-- START OF Text shown --

Figure 3 shows the TG/DTG of PNBAM. As shown in Figure 3, the thermal decomposition process of PNBAM can be divided into three stages. The first stage occurred between 30 °C and 200 °C. At this stage, the weight loss of the sample was 0.61%. PNBAM contains hydrophilic groups, resulting in a certain amount of adsorbed and bound water in the outer layer of the molecule, which is first evaporated during the warming process [36,37,39]. The second stage occurred between 200 and 340 °C. This stage decomposed fastest at 310 °C. At this stage, part of the PNBAM structure decomposed. According to the literature analysis, the side chain structure decomposed at this stage is believed to be a butyl ester side chain [40,41].
The third stage occurred between 340 and 450 °C, where PNBAM started to decompose heavily and rapidly around 340 °C, reaching the fastest decomposition rate at 410 °C. This phenomenon indicated that the internal structure of the polymer molecule has been damaged and that the C–C backbone of PNBAM started to decompose [36,37,39]. In summary, the initial thermal decomposition temperature of PNBAM was 200 °C, and the weight loss at 310 °C was only 9.23%, indicating the high structural stability and good thermal stability of PNBAM.

2.2. Performance of PNBAM

2.2.1. Rheological Performance of PNBAM

Figure 4 and Table 1 show the rheological curves and parameter ratios of different BFs with temperature. As can be seen from Figure 5 and Table 2, in BF: AV4°C:AV25°C = 2.23, AV4°C:AV65°C = 4.75; in BF + 0.2 wt% XC: AV4°C:AV25°C = 1.72, AV4°C:AV65°C = 3.31, in BF + 0.2 wt% PNABAM: AV4°C:AV25°C = 1.35, AV4°C:AV65°C = 2.25. Both additives have a certain tackifying effect at low temperatures, with XC having a weaker tackifying side effect at low temperatures.

-- END OF Text shown --
-- START OF Available data --

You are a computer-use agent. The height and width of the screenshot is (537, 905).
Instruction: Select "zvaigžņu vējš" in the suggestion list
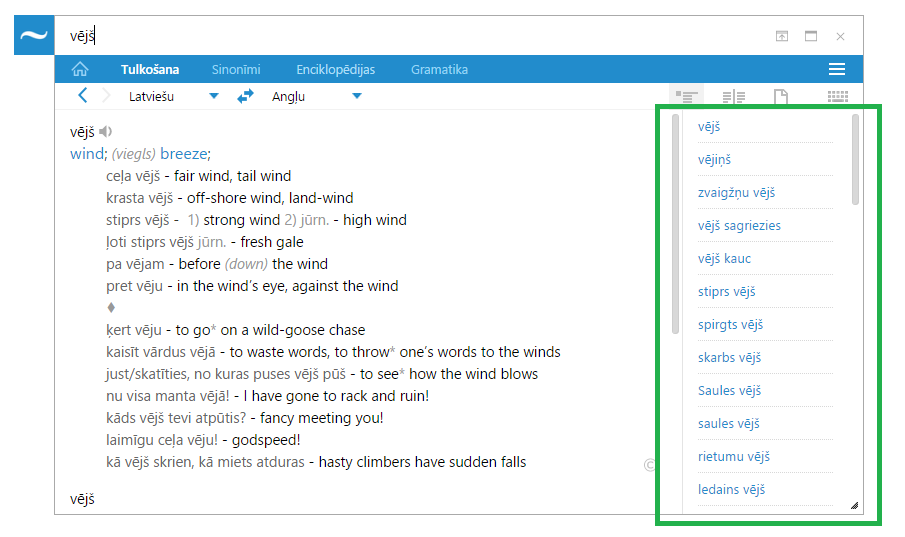pyautogui.click(x=736, y=193)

-- END OF Available data --

◆ Required tasks
a: Copy the PNBAM text word for word from "2.2.1. Rheological Performance" up to and including "at low temperatures.".
b: In the PNBAM text, what was the sample's weight loss during the first stage of thermal decomposition?
c: List the temperature range of each thermal decomposition stage given in the PNBAM text.

◆ Solutions by task
a:
2.2.1. Rheological Performance of PNBAM

Figure 4 and Table 1 show the rheological curves and parameter ratios of different BFs with temperature. As can be seen from Figure 5 and Table 2, in BF: AV4°C:AV25°C = 2.23, AV4°C:AV65°C = 4.75; in BF + 0.2 wt% XC: AV4°C:AV25°C = 1.72, AV4°C:AV65°C = 3.31, in BF + 0.2 wt% PNABAM: AV4°C:AV25°C = 1.35, AV4°C:AV65°C = 2.25. Both additives have a certain tackifying effect at low temperatures, with XC having a weaker tackifying side effect at low temperatures.

b: 0.61%

c:
- First stage: 30 °C to 200 °C
- Second stage: 200 to 340 °C
- Third stage: 340 to 450 °C